Consigne
Poursuivez le texte consacré à Lars Gustafsson et à sa prise de position contre le copyright, à partir de sa dernière phrase.
:: Passage étudié
Lars Gustafsson est sans doute l’écrivain suédois en vie le plus prolifique. Depuis les années 1950, il ne cesse de nous abreuver de poésie, de romans et de critiques littéraires. Il y a peu, il officiait encore comme professeur de philosophie à l’Université du Texas. De retour pour de bon en Suède, il vient de commencer à s’auto-publier sur un blog. Il est aussi le lauréat de nombreux prix littéraires, le plus récent date seulement de deux jours lorsque le prix Selma Lagerlöf lui a été remis.

Vous comprendrez donc pourquoi ses récentes déclarations dans le numéro de Expressen publié aujourd’hui ne passent pas inaperçues en Suède. Il y explique que le copyright doit être abandonné et il déclare que son vote ira au parti pirate aux élections européennes toutes proches.

Comme je pense que ce texte pourrait en intéresser plus d’un hors de Suède j’en ai fait une traduction rapide. Elle est sans doute loin d’être parfaite donc je vous demanderai de vous abstenir de poster des commentaires sur les erreurs de traductions, je vous invite plutôt à les corriger vous-mêmes et à indiquer l’adresse dans les commentaires !
::::
:: Informations extraites
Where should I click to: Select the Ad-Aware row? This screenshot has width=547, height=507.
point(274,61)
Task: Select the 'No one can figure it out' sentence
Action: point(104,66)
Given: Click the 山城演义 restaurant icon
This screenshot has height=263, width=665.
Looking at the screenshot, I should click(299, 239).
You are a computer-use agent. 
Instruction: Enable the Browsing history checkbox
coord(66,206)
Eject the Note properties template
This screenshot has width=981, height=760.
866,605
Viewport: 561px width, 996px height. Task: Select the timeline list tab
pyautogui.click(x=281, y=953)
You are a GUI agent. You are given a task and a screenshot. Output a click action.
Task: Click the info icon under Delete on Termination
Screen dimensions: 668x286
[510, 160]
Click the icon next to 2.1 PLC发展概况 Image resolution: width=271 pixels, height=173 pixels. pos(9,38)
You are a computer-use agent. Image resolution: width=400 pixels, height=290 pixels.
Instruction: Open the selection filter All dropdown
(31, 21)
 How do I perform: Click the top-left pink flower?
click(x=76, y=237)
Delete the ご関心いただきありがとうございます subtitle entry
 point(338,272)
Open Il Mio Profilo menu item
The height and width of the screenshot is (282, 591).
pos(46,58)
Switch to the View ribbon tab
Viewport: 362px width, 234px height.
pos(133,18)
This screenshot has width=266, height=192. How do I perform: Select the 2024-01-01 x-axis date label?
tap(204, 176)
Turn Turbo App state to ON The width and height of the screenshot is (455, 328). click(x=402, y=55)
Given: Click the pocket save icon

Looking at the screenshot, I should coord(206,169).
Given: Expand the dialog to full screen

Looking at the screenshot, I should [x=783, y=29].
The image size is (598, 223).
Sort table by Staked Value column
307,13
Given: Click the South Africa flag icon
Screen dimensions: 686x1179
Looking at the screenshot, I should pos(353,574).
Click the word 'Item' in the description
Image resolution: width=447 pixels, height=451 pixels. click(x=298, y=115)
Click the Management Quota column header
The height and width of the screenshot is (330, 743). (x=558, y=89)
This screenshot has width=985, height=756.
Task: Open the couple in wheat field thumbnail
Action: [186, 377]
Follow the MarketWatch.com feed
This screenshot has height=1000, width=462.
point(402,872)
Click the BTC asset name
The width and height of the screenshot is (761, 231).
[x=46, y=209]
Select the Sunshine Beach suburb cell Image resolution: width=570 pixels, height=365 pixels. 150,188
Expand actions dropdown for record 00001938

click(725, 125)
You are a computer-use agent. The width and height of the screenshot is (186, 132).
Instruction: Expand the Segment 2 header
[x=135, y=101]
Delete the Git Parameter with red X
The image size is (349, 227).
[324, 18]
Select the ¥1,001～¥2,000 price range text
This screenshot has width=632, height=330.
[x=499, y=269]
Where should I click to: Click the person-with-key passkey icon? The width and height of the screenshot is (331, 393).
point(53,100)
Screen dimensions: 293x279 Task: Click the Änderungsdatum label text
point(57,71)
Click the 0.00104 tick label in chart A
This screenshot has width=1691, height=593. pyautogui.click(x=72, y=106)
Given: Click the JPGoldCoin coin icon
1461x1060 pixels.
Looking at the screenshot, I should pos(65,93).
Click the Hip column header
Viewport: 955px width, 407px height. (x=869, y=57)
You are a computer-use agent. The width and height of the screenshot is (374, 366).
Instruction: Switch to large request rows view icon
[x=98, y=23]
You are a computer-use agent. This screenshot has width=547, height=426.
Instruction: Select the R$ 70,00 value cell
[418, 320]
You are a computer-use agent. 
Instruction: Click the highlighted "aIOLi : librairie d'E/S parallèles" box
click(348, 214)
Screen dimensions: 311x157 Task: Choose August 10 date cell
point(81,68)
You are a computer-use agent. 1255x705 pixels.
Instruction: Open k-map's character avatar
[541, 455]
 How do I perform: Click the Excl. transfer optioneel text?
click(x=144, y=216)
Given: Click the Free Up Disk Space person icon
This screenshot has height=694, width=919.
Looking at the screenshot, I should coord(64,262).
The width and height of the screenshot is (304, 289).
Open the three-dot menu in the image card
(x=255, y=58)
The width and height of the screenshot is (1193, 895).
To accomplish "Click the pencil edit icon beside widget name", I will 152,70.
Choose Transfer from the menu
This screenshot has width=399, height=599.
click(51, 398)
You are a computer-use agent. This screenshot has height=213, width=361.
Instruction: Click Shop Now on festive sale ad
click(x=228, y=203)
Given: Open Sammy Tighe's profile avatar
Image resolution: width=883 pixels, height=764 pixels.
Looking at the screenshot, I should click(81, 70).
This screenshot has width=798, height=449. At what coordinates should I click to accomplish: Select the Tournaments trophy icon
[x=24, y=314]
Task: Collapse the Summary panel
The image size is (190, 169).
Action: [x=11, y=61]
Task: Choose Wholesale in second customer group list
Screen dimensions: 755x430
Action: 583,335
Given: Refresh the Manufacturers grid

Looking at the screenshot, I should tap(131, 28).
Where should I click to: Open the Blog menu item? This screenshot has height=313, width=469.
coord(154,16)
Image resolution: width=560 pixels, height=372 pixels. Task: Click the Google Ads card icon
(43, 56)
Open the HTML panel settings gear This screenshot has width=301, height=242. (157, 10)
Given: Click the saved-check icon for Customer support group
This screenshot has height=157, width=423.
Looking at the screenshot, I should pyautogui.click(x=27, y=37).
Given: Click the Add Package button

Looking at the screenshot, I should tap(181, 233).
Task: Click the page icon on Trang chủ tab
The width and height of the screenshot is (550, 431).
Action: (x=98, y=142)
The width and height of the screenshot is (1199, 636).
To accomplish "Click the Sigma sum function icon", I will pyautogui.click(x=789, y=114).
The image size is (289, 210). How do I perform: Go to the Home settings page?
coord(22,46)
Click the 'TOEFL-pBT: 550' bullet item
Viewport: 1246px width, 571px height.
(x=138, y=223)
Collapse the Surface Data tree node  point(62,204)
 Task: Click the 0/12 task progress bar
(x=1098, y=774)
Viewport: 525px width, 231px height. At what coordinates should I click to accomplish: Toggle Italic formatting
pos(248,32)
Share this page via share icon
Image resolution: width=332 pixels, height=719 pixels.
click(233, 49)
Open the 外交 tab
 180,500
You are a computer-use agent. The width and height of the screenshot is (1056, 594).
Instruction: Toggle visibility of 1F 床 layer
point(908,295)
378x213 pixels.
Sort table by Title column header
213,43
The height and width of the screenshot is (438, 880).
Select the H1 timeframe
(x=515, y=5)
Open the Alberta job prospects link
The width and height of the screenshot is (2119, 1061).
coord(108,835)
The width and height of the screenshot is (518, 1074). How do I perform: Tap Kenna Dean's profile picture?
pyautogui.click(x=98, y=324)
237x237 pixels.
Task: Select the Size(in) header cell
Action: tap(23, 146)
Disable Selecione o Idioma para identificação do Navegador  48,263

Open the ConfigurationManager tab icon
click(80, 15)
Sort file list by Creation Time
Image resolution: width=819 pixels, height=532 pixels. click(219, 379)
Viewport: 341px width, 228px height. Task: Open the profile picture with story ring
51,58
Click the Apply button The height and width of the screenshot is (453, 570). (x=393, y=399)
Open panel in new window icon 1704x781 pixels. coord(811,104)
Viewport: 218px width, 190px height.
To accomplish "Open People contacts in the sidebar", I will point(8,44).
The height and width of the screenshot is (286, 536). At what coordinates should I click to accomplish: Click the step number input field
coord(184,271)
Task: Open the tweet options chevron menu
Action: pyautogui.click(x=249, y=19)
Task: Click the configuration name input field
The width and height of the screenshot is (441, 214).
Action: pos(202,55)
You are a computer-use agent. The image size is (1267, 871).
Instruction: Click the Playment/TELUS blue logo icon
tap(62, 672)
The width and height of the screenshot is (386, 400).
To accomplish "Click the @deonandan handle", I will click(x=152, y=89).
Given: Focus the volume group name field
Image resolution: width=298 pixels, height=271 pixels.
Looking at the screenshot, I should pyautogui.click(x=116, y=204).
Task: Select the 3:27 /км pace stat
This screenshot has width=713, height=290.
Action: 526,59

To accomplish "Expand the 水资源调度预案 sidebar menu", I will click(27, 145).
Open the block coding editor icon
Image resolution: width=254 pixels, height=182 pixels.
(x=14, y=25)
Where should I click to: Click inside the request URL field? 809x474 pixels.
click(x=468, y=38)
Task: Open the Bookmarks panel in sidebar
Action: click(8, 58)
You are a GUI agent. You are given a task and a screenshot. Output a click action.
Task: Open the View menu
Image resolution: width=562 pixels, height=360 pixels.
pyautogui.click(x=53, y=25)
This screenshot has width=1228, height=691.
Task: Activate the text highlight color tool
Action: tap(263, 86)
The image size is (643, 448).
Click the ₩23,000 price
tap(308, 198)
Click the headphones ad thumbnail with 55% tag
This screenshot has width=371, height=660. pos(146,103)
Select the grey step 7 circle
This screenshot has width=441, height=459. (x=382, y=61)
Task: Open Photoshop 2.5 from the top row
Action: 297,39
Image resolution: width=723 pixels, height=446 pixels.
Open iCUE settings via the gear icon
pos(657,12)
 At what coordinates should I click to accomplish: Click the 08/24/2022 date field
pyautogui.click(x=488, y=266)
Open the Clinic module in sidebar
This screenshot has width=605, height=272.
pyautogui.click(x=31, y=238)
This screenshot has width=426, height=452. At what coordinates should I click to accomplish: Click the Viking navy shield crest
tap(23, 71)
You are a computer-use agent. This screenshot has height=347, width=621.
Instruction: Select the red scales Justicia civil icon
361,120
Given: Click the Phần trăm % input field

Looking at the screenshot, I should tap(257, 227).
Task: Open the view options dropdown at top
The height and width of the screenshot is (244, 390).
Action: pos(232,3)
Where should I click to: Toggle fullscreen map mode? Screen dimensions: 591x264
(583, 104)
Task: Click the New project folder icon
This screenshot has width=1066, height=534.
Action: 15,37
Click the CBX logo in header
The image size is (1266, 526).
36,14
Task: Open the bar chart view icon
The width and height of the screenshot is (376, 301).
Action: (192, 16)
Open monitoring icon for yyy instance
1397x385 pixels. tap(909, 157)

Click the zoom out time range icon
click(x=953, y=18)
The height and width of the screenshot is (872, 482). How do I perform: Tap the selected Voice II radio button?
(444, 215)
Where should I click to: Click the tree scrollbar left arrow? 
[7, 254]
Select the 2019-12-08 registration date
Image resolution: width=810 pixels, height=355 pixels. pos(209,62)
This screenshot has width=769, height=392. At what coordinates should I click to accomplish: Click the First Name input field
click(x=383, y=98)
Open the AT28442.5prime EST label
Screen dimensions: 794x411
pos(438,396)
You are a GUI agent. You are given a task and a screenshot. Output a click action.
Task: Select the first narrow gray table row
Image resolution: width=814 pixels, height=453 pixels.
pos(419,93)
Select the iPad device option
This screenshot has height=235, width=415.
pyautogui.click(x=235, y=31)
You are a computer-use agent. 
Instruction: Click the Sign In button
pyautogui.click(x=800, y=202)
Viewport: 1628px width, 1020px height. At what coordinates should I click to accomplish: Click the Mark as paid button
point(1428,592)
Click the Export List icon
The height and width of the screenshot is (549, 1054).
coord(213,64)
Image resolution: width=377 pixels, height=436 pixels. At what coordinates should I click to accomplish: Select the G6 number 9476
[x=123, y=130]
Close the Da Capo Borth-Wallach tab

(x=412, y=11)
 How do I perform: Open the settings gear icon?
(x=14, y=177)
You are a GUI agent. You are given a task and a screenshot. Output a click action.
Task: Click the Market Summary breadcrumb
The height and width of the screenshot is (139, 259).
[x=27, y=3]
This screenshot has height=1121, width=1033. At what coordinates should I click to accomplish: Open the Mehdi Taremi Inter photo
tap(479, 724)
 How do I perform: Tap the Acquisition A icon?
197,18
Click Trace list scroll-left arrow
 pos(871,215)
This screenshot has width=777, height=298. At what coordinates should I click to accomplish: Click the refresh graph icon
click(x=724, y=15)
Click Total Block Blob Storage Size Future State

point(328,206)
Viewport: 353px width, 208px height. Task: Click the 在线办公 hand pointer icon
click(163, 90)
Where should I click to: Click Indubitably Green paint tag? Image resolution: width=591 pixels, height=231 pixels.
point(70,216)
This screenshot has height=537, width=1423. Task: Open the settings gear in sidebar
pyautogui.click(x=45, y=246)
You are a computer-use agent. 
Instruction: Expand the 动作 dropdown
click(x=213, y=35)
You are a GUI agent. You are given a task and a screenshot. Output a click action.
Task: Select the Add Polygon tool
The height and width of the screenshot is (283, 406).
::::
Résultat obtenu
Je dois aussi préciser que, personnellement, je ne partage pas entièrement l’analyse de Lars Gustafsson. La dichotomie entre matériel et immatériel particulièrement est problématique. Les technologies numériques offrent en effet la re-matérialisation n’importe où, c’est un point qui fait actuellement débat au sein de l’Embassy of Piracy, débat qui s’intensifiera à la Venice Biennale. Il y a aussi matière à remettre en question le concept de reproductibilité de Walter Benjamin. Cependant Lars Gustafsson, comme Walter Benjamin, a le mérite de réussir à formuler les conflits actuels en termes matérialistes et d’utiliser les références historiques à bon escient. Le débat est lancé. Encore une fois, pardonnez-moi s’il y a des erreurs de traduction…

La tribune de Lars Gustafsson

Därför röstar jag på Piratpartiet

Les écrits anciens qui sont parvenus jusqu’à nous racontent comment l’empereur perse ordonna que les vagues de la mer soient châtiées car une tempête l’empêchait de transporter ses troupes par navire.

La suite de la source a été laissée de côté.